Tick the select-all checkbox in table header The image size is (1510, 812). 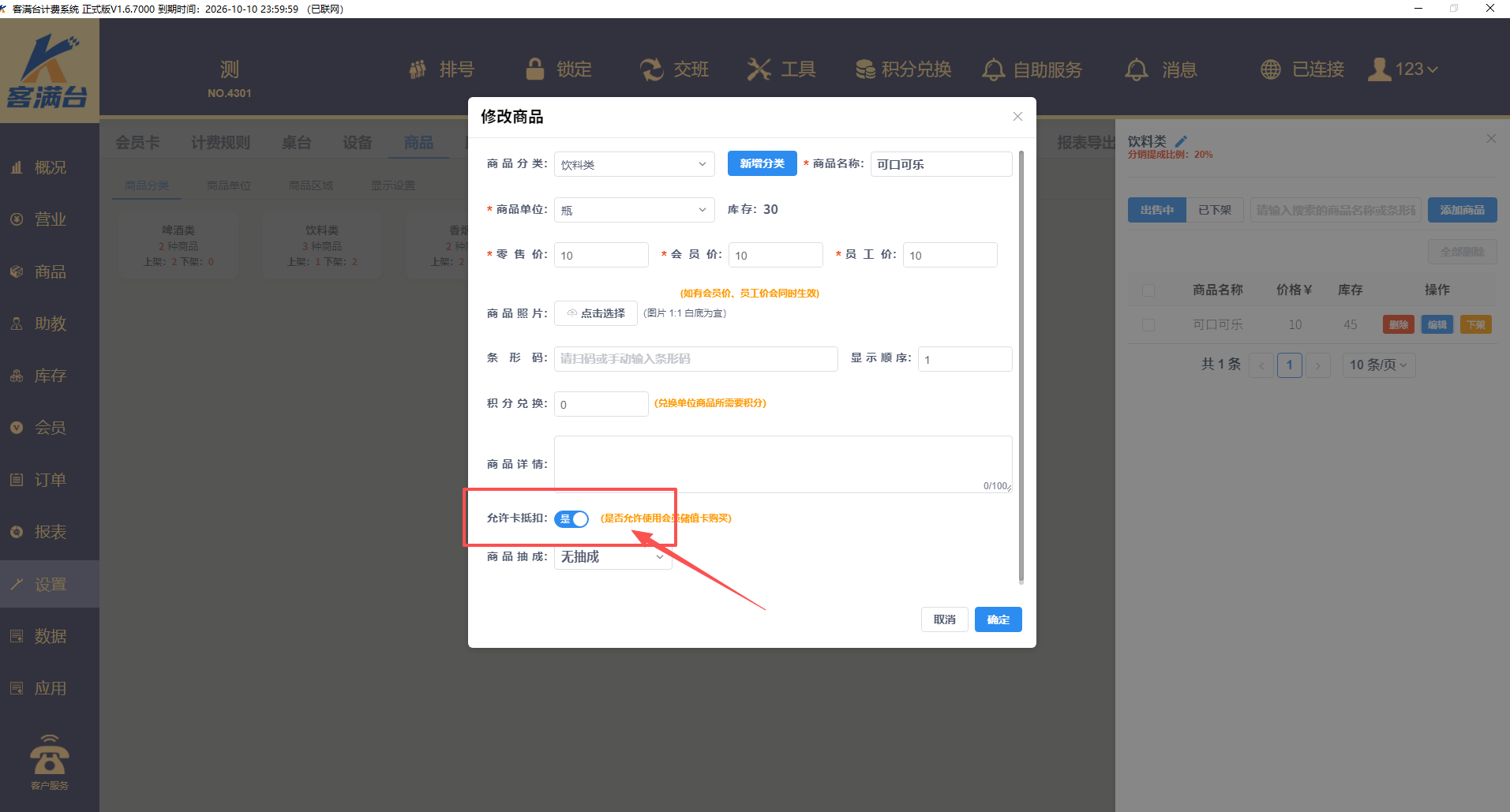pos(1148,290)
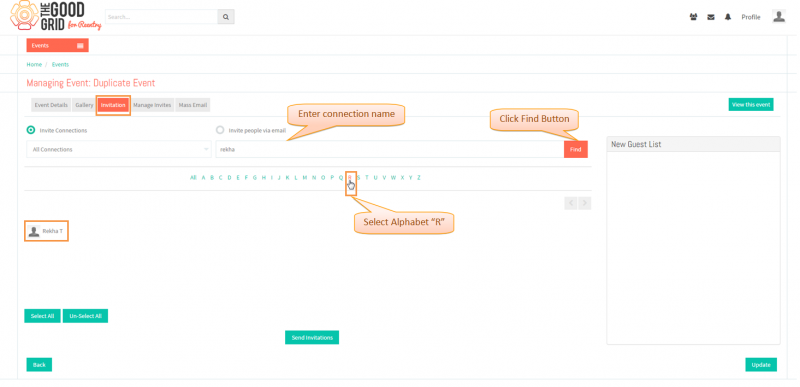This screenshot has width=800, height=387.
Task: Click the next page arrow
Action: point(585,203)
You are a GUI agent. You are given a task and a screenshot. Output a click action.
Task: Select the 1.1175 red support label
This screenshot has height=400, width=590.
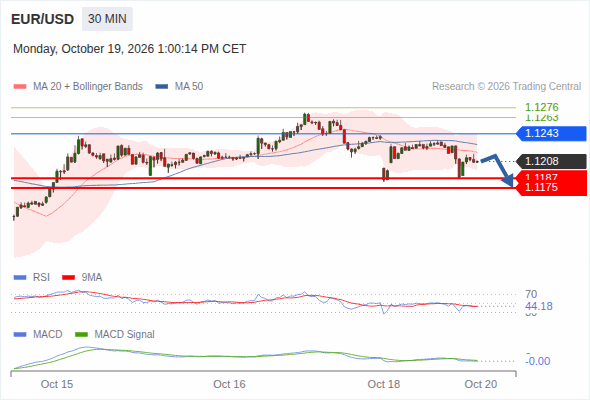tap(551, 188)
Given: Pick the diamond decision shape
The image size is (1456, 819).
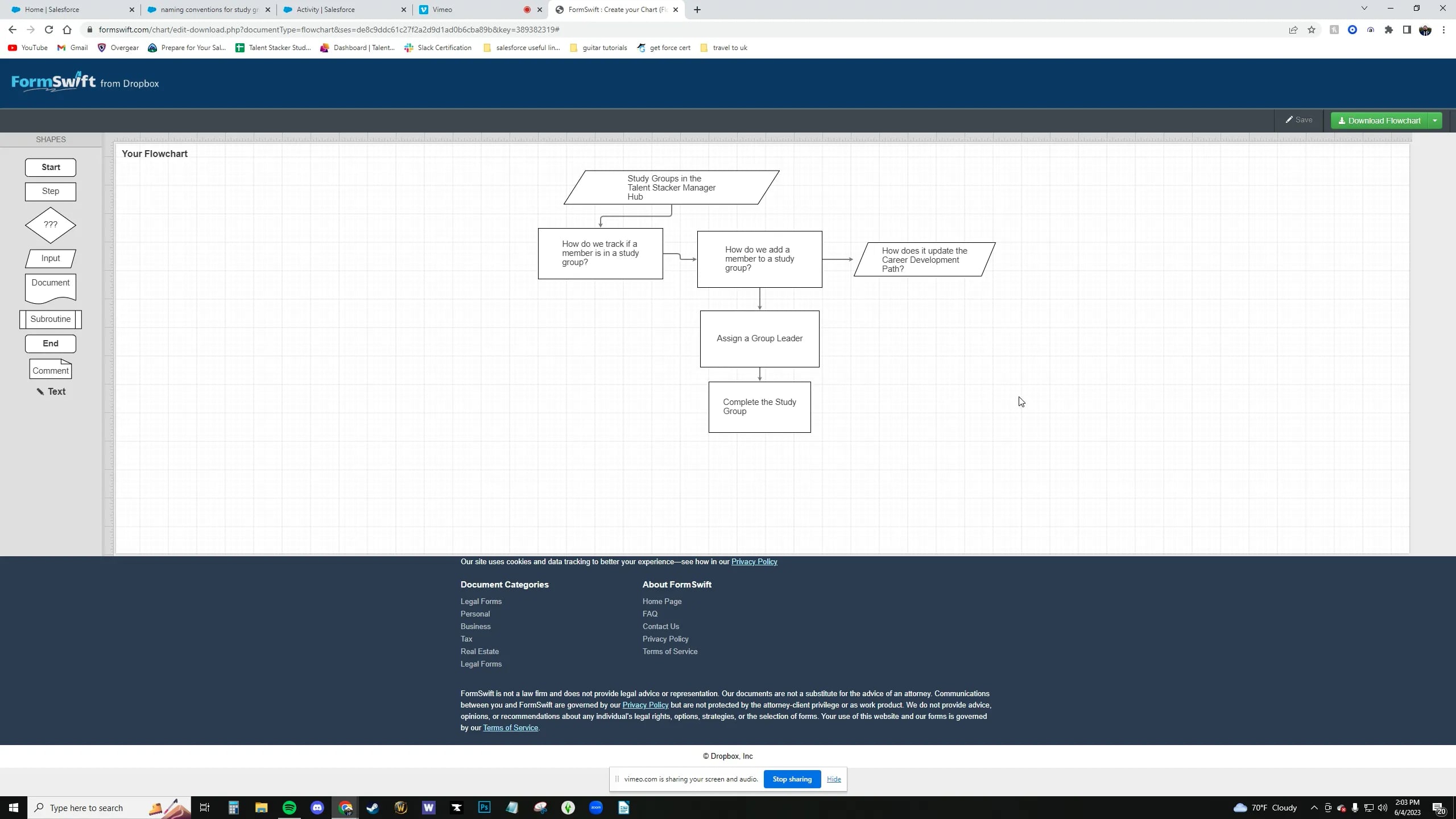Looking at the screenshot, I should click(x=51, y=225).
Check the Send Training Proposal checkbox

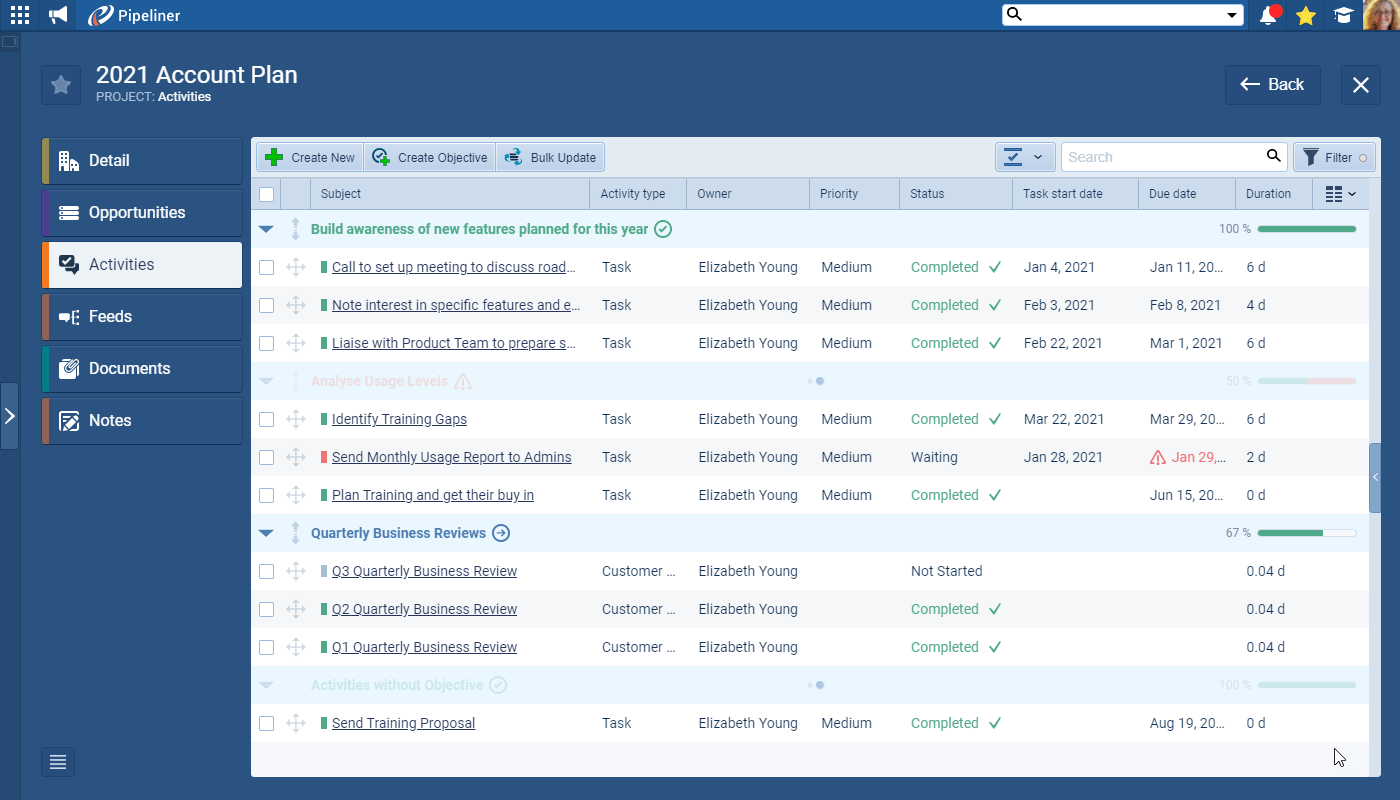[266, 723]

▶ _Given problem_
Format the records as a JSON list of strings, one string per line, from the line with "You are a GUI" to the line with "Looking at the", both included. Leave out blank lines and the pictures.

▶ _Output of the exercise_
[
  "You are a GUI agent. You are given a task and a screenshot. Output a click action.",
  "Task: Select the 1.1175 red support label",
  "This screenshot has height=400, width=590.",
  "tap(551, 188)",
  "Given: Pick the diamond decision shape",
  "The image size is (1456, 819).",
  "Looking at the screenshot, I should click(x=51, y=225)."
]